In contrast, Digital Minimalism’s focus on solitude and its benefits resonated heavily with many of us. Newport makes a compelling case for carving out time to spend alone with your thoughts, unencumbered by music, conversations, and especially digital distractions. Concentrating on your own thoughts and experiences, encourages “the insight and emotional balance that comes from unhurried self-reflection.” While solitude and self-reflection sometime invoke visions of hermitage, Newport points out that a daily walk or run in nature without your earbuds or phone also constitutes solitude. The book points out that historical giants like President Abraham Lincoln and Reverend Martin Luther King Jr. found solitude in a small parlor or kitchen table at night, along with their thoughts and reflections.
Reclaiming leisure, according to the book, is another positive outcome from digital minimalism. The benefits of high-quality leisure such as gardening, woodworking or playing sports, not only include improved work-life balance but also increased work performance when the activities are energizing. While the H+D book club positively reacted to the emphasis on work-life balance, some felt Newport was overly focused on physical activities over mental activities, like gaming or reading.
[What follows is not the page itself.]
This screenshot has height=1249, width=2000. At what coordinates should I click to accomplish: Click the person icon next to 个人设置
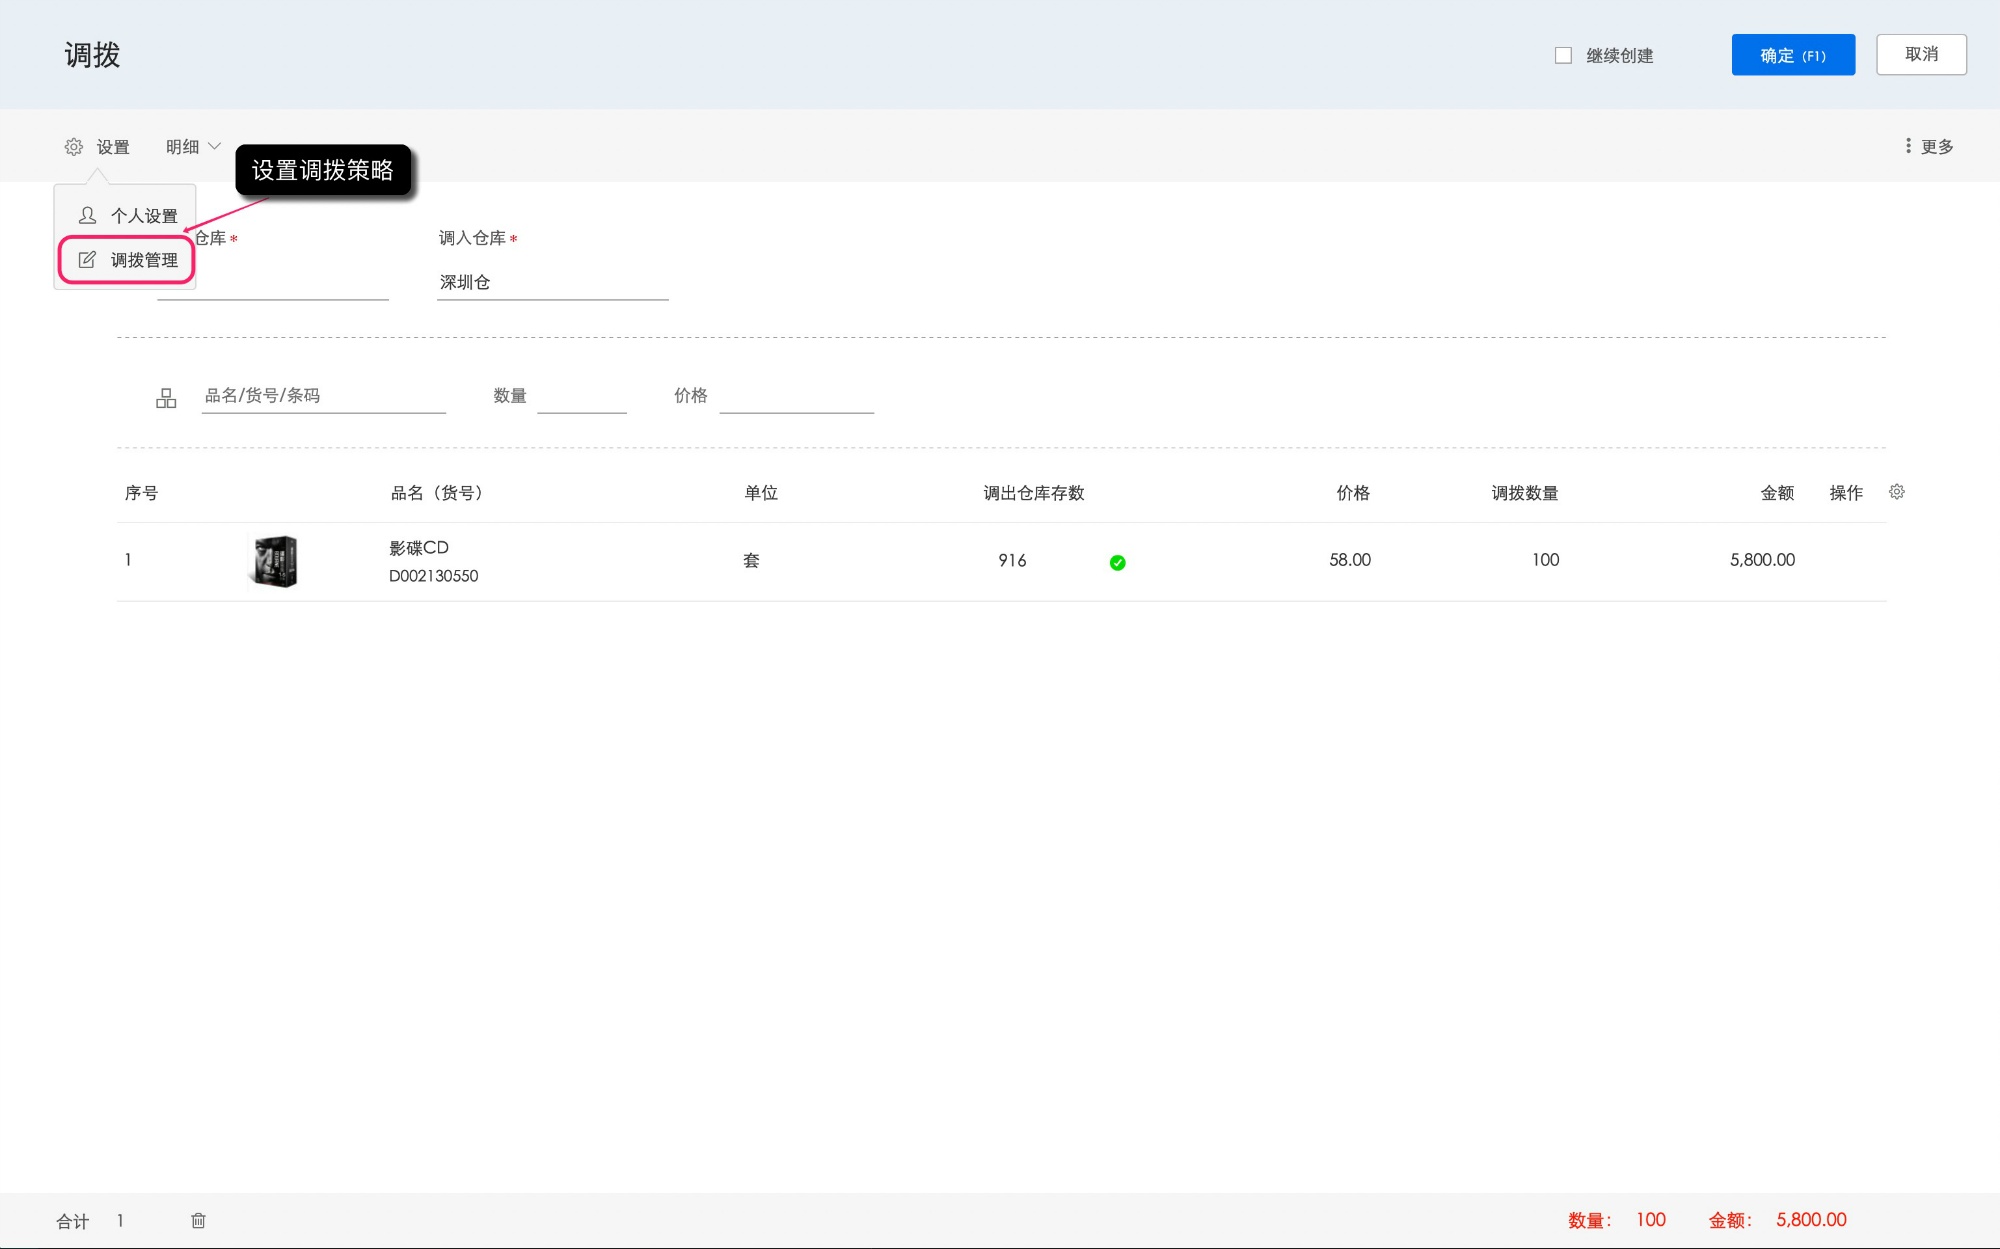point(87,215)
Another take away from the chapter on leisure was the need to practice leisure activities while still part of the work force. Many participants noted that more than a few people in both their personal and professional spheres struggled upon retirement since they didn’t develop leisure as a skill prior to leaving their job.
So how does one actually practice digital minimalism? While there is no “magic bullet” here, we each picked a few of Newport’s more practical strategies, including implementing notification management for texts, emails, and social media to reduce distractions. Using message responses and ‘Do Not Disturb’ modes for after-hours work emails and chats can also be effective. To help use technology more intentionally, consider removing apps like TikTok and YouTube from mobile devices and monitor screen time to encourage enrichment over passive distraction. Turn off the radio or podcast when driving or taking showers to create more moments of solitude. Finally, create weekly or seasonal plans to help ensure that high-quality leisure remains a priority.
While Digital Minimalism may not be a completely cheerful cleanser for Enshittification, the book does provide a more optimistic approach to embracing technology and offers many practical approaches to dealing with the digital deluge in our daily lives. Some of the book’s recommendations, like a 30-day digital declutter, may not be practical but there are a number of smaller changes that most readers can both implement and benefit from greatly.